39. That the Plaintiff who was Kibii Arap Mutai’s second wife had been married in the year 1982 after Kibii’s first wife, one Esther Mutai died in the year 1970. That the said Esther who had left behind 3 children, who were now adults, had been utilizing 3 acres portion of the suit land. That both Esther and the Plaintiff had cumulatively been utilizing 6 acres portion of the suit land. That the rest of the land had been used by William Mutai who was utilizing about 2 ½ to 3 Acres which portion was the cattle grazing ground.

40. That his other sibling Isaiah Mutai was utilizing about 2 ½ Acres. That although the acreage had not been measured, the said Isaiah had planted tea bushes and grass for feeding cattle.

41. That another sibling, Joseph Mutai was also utilizing about 2 ½ Acres wherein he had planted tea bushes and had kept cattle therein.

42. That further, one Stanley was utilizing about 1 acre to plant tea bushes.

43. His evidence was that Richard Mutai who had passed away and who had been survived by his children, had planted tea on about 1 Acre portion and had preserved another portion of the land for cattle. That cumulatively, the said Richard had been utilizing about 2 ½ acres of the suit land. He explained that her sisters had been married and did not have any land.

44. That land parcel Number Kericho/Sosiot/1257 measuring about 0. 3 Hectares, was near the river where his nephews and his sons had planted trees therein on different sections.

45. On cross examination, he maintained that in reference to the suit land, the Plaintiff had been utilizing about 6 acres although the suit land had not been surveyed. That the late Esther Mutai’s sons had also been utilizing the suit land. That Kibii Mutai who had died between the year 1990 and 1992 had been utilizing the suit land whereby he had planted the tea bushes in the year 1964. That having been born in the year 1946, he had been 18 years old when Kibii had planted the tea bushes. That he had completed primary school in standard 8 in the year 1963.

46. His testimony was that his father had told Kibii Arap Mutai not to plant tea bushes but he had planted the same by force and that at that time, the title to the suit land had already been issued. On being probed further, he explained that the original tea bushes had been planted on the suit land in the year 1964 wherein Kibii had planted the other tea bushes, by force, in the year 1985. That the tea bushes had therefore been planted in two phases.

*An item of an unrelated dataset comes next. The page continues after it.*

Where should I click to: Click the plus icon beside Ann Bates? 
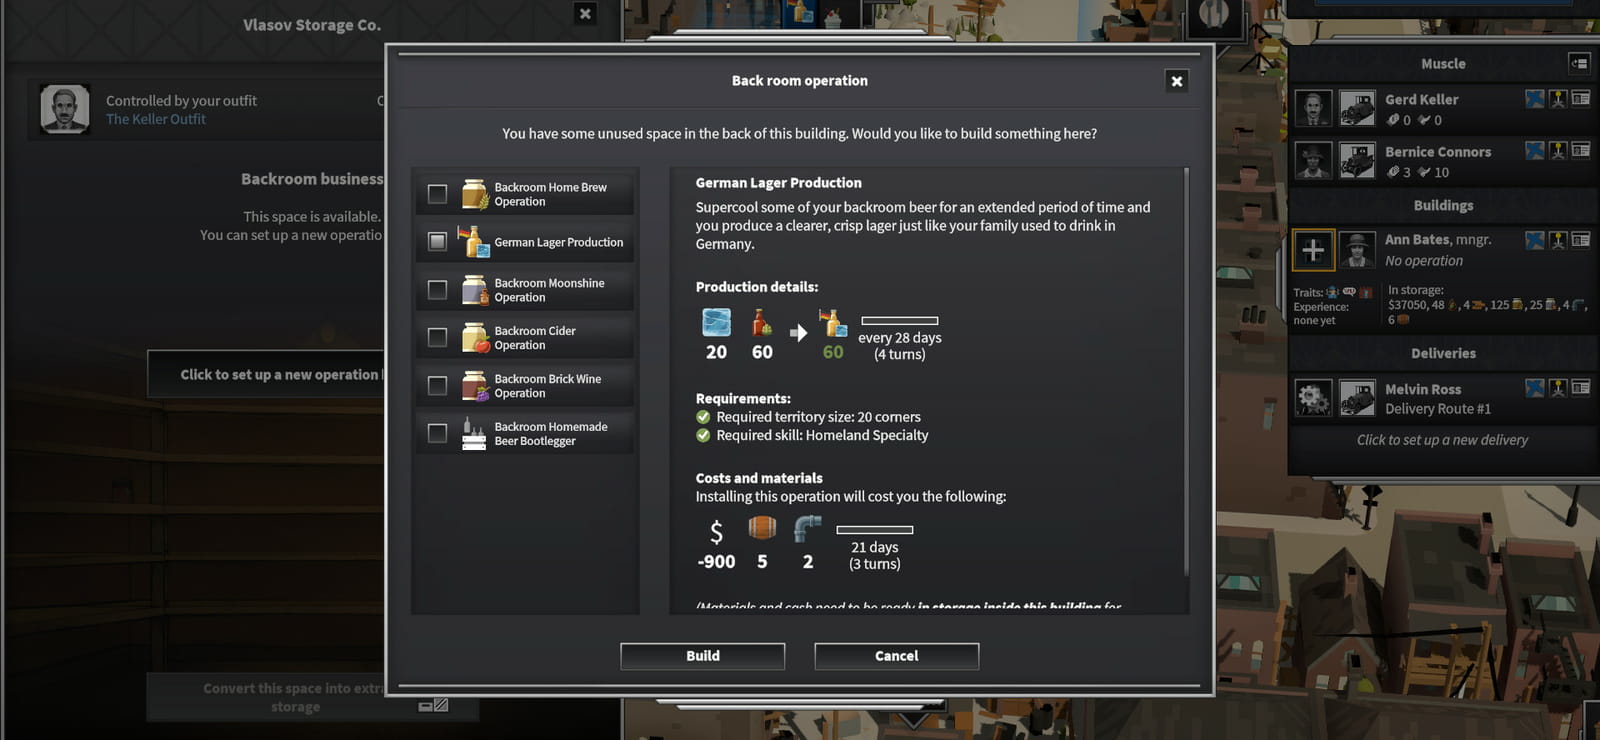tap(1313, 250)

47. That in the first phase, his father had told Kibii to plant the tea bushes on his share of the suit land but the second phase had been planted for the Plaintiff despite his father’s refusal that the same should not be planted. He was categorical that it had been his father who had cleared the bush and acquired the suit land, but acknowledged that since Kibii Mutai had been their first born sibling, he may have helped his father to clear the bush.

48. That during the second phase of tea planting, force had been used and a fence had been erected. He confirmed that he knew PW2 whom he heard testifying and who had not been born at the time. That the lower farm had been 3 acres while the portion that Kibii Mutai had planted tea bushes by force had been about 4acres.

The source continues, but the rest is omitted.